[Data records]
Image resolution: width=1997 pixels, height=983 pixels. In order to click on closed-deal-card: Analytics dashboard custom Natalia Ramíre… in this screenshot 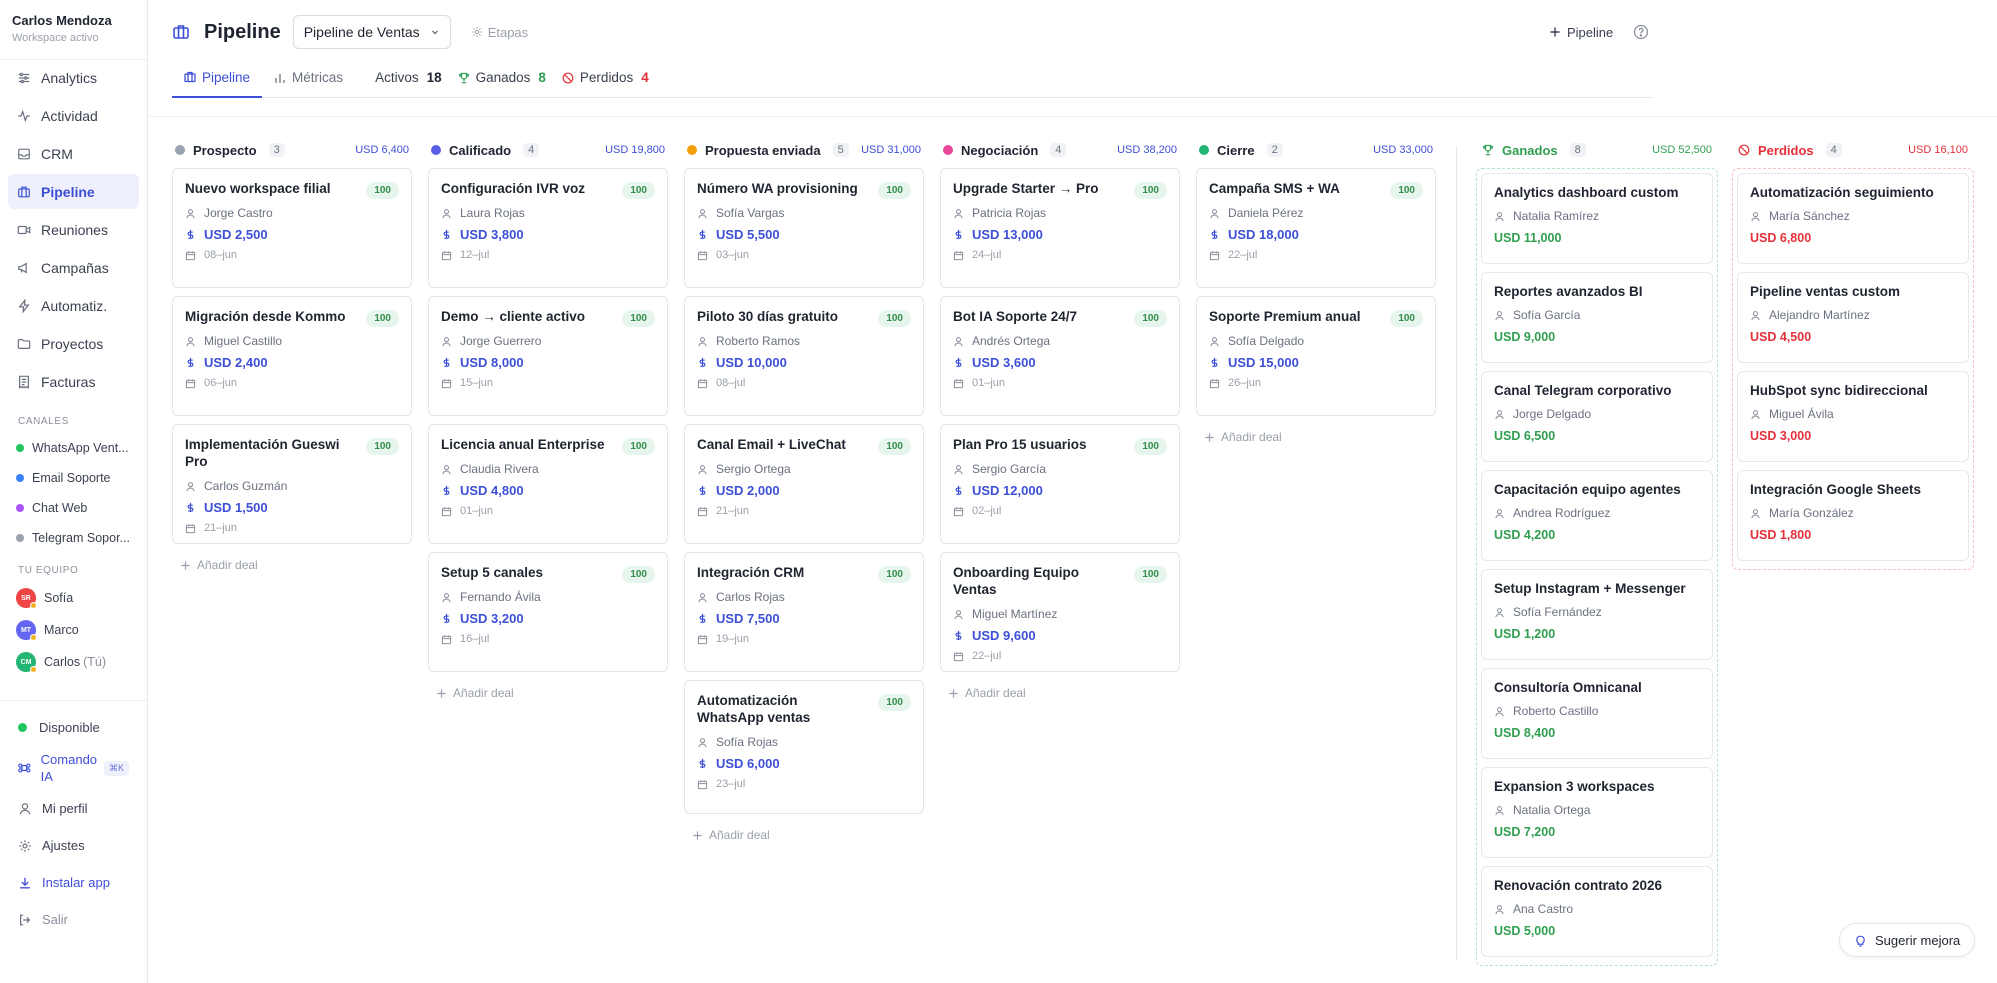, I will do `click(1597, 218)`.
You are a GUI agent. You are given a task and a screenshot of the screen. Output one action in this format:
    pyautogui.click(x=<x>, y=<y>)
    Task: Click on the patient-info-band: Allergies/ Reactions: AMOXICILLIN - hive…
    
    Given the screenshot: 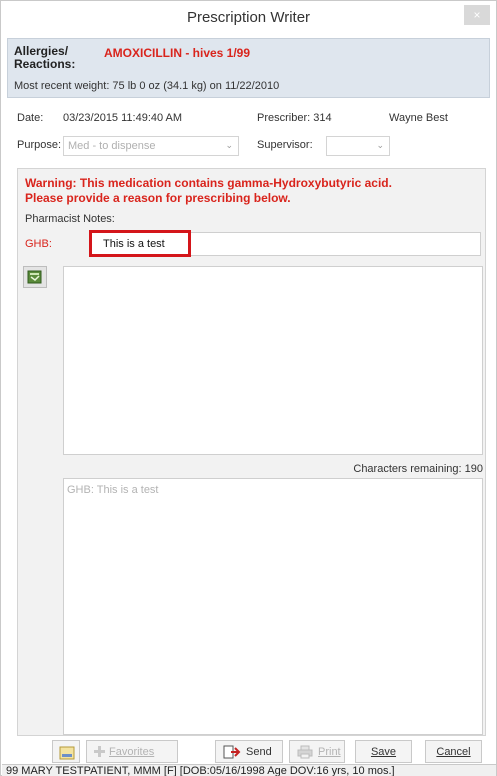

▸ What you need to do: Turn the lines, beginning at the one containing "You are a GUI" and ending after the final line of the data records, into a Markdown table with the columns Row and Line text, omitting blank lines. Leave the pictures out of the answer.

▸ Solution to the problem:
| Row | Line text |
|---|---|
| 1 | You are a GUI agent. You are given a task and a screenshot of the screen. Output one action in this format: |
| 2 |     pyautogui.click(x=<x>, y=<y>) |
| 3 |     Task: Click on the patient-info-band: Allergies/ Reactions: AMOXICILLIN - hive… |
| 4 |     Given the screenshot:  |